Into (and out of) the Void
“The vacuum is truly a ‘living Void’, pulsating in endless rhythms of creation and destruction.” - Fritjof Capra
Our ultimate underlying reality —it’s a tall order of a concept for us to digest, whether we want to consider this a spiritual force (intelligent design flowing through everything) or a scientific one (sub-sub-atomic currents of energy).
The question over whatever it is that fills empty space is one that bridges both science and spirituality together, carrying our curiosity more than perhaps any other question has been able to thus far.
What is nothingness? What exists all around us, if anything? What happens when we arrive at pure emptiness?
In other words, what do we find in the proverbial Void?
Regardless of who has the most to say about this void, whether Einstein or an army of Taoists, a common-denominator is that of its unifying characteristic; in the words of Frijtof Capra, which will be echoed ad nauseum throughout this piece, it is:
“The ultimate unified field from which springs not only the phenomena studied in physics, but all other phenomena as well.” — F.C.
And so we arrive, almost always, at the proposition that whatever exists in this void is something that ties everything together, something from which everything emerges.
Beautiful cohesion — if only it were so easy to understand.
We inevitably get into the whole chicken and the egg bit: can something come from nothing? Does nothing exist if it’s conducive to something?

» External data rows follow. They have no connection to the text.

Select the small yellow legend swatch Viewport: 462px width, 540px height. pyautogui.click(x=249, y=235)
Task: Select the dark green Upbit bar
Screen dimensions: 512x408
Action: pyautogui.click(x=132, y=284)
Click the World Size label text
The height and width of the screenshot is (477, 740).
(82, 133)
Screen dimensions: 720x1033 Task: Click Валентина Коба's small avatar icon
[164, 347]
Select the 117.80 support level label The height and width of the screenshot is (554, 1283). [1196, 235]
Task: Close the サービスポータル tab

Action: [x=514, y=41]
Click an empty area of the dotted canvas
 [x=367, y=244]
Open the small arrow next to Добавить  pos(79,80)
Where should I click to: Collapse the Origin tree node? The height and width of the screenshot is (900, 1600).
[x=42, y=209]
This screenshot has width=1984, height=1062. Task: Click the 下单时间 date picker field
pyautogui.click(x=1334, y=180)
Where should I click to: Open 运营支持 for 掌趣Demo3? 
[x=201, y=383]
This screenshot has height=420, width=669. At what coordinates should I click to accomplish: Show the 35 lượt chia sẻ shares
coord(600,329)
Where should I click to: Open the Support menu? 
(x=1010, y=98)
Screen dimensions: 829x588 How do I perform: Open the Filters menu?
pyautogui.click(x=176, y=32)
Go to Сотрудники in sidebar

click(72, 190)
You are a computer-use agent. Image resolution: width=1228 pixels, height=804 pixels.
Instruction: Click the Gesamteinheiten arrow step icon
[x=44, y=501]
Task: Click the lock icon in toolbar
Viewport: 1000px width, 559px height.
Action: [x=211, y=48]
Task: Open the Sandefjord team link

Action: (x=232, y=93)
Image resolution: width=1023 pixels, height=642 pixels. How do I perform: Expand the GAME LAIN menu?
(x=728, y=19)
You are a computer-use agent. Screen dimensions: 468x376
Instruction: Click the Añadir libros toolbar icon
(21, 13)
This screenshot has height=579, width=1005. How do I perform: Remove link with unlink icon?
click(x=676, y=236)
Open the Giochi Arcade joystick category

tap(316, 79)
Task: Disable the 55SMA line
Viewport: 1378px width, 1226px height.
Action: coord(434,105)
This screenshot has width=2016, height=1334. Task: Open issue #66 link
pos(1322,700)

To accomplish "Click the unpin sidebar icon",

Fortunately, we’re saved by an important distinction: emptiness versus nothingness.
“Both sides argue that emptiness is not to be taken for mere nothingness — it is, on the contrary, the essence of all forms.” — F.C.
Emptiness is not nothing.
In fact, emptiness is so not nothing that it functions as something of an opposite of a true vacuum.
In other words, it can be likened to the faucet and not the drain.
Some more words from Capra, touching on the discoveries made by physics, serve to contextualize this idea:
“The distinction between matter and empty space finally had to be abandoned when it became evident that virtual particles can come into being spontaneously out of the void, and vanish again into the void… according to field theory, events of that kind happen all the time.”- F.C.
We know this to be true (i.e. anti-matter or dark energy), though we don’t know the science behind it (i.e. labels like anti-matter or dark energy).
And, where things begin to get a bit more interesting, is where we begin discuss probabilities and possibilities.
“The vacuum is far from empty. On the contrary, it contains an unlimited number of particles which come into being and vanish without end.” — F.C.
Some will argue that emptiness is not to be considered a state of mere nothingness but, rather, a field of possibility, one which “contains the potentiality for all forms of the particle world.”
A common Buddhist sutra indeed assertively spouts that: Form is emptiness, and emptiness is indeed form. An Ouroboros of existence — of creation and destruction.
But some present a more reserved argument, looking at the fluctuations rather than the scintillations; at the gesticulation of reality rather than the generation of it.
Is the void really the source of something? Or is it just another medium, hosting the kinds of activity that we can’t understand.
In other words, maybe it’s not the drain, and maybe it’s not the faucet — it’s the tub itself. Or the whole bathroom.
Take the adjacent but less inclined words of Walter Thirring:
“The field exists always and everywhere; it can never be removed. It is the carrier of all material phenomena. It is the ‘void’… Being and fading of particles are merely forms of motion of the field.”
And so we circle back to what form and formation really means — does it entail a process of creation (something from nothing) or a process of modification (something from something else)?
Regardless, it reveals to us a very telling secret of the universe itself, one that perhaps offers more important of an answer than any question we can ask: reality is more dynamic than even we can appreciate.
“The phenomenal manifestations of the mystical Void, like the subatomic particles, are not static and permanent, but dynamic and transitory, coming into being and vanishing in one ceaseless dance of movement and energy” — F.C.
The fluctuations and excitations — they need not only exist in the chambers of particle accelerators or in the nebulae swirling about our cosmos; they exist everywhere, especially in the spaces we’d generally consider to be ‘nowhere’.
They exist in all forms — biological, chemical, intangible.
The ‘void’ thus has infinite creative potential, and this circles back to a very important point that Capra, science, physics, and spirituality all make: the universe is dynamic, ever-changing, always-moving.
It’s a point that we make time and time again in different contexts and through an infinitude of elements that define our existence.
For biology, it may be contextualized as evolution; for technology, it may be defined as innovation; for culture, it may be regarded as progress; for physics, it may be considered entropy.
It’s a simple and resolute fact: everything is part of the dynamic and ever-charging, always-moving nature of the universe.